When one measures income or consumption poverty, one relies on economic theory, which says that under certain conditions market prices provide the correct weights for the aggregation of the poverty rate, but for the MPI, HDI and SPI, no consensus exists on how the multiple dimensions should be weighted to form the composite index.
When one considers the GDP, one considers a framework such as the 2008 System of National Accounts, advocated for implementation by the UN Statistics Division.
While poverty, welfare, and progress are multidimensional, it is unclear how composite indices, whether the HDI, SPI or MPI, can really contribute to better thinking about poverty and inequality, or better policies for eradicating poverty.

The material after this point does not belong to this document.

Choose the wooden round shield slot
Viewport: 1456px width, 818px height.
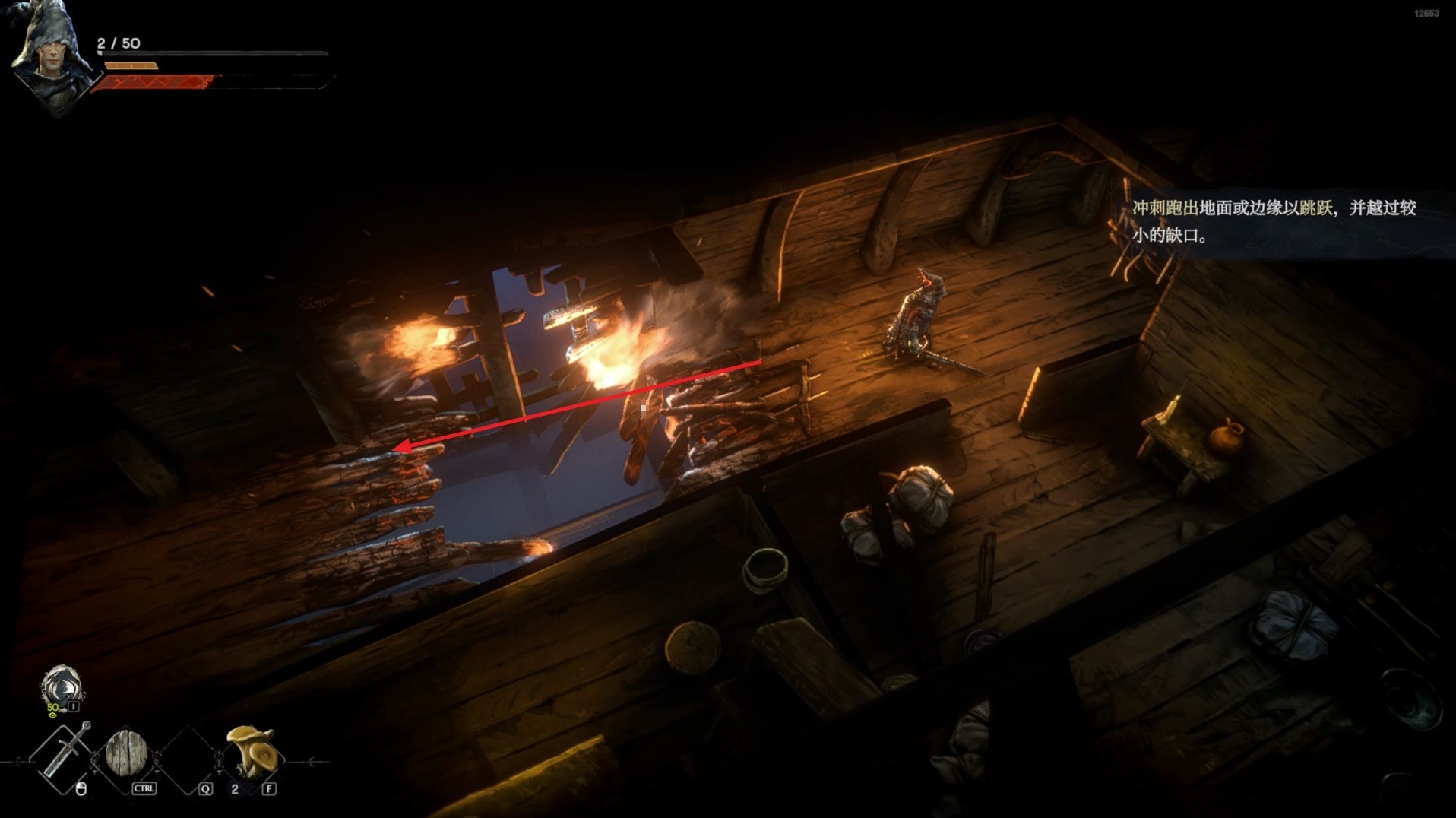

That these indices add up fundamentally different things in a rather arbitrary way suggests this may not be the way to go in poverty measurement. The PSA and NEDA will need to rethink its position about the MPI measurement in the Philippines.

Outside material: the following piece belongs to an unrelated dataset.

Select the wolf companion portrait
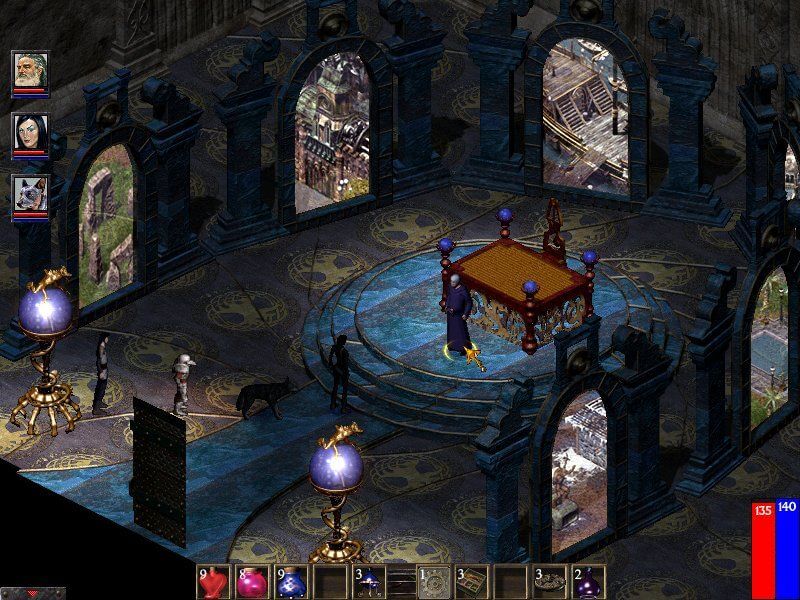This screenshot has width=800, height=600. tap(26, 193)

While we have to recognize that there are important aspects of welfare that cannot be captured in the proportion of persons with income less than $1.25 per person per day, or even with the official poverty rates released by NSOs, neither can everything be put into a single index, whether the HDI, SPI or MPI.
These indices can show disparities across countries, or disparities within countries, which can be nice to know. But ultimately, policies will have to examine the specific components of these indices. How does one communicate a change in the indices other than by ultimately examining the components of the indices? So what then are these compositive indices ultimately for? – Rappler.com
Dr. Jose Ramon “Toots” Albert is a professional statistician who has written on poverty measurement, education statistics, agricultural statistics, climate change, macro-prudential monitoring, survey design, data mining, and statistical analysis of missing data. He is a Senior Research Fellow of the government’s think tank Philippine Institute for Development Studies (PIDS), and the president of the country’s professional society of data producers, users and analysts, the Philippine Statistical Association, Inc. for 2014-2015. He also teaches at De La Salle University, Holy Angel University and at the Asian Institute of Management.
Raymond E. Gaspar is a Research Specialist at Philippine Institute for Development Studies (PIDS) and is currently a Masters in Development Economics student at the UP School of Economics. Prior to working at PIDS, he worked at the National Economic and Development Authority, and at the now defunct National Statistical Coordination Board (NSCB).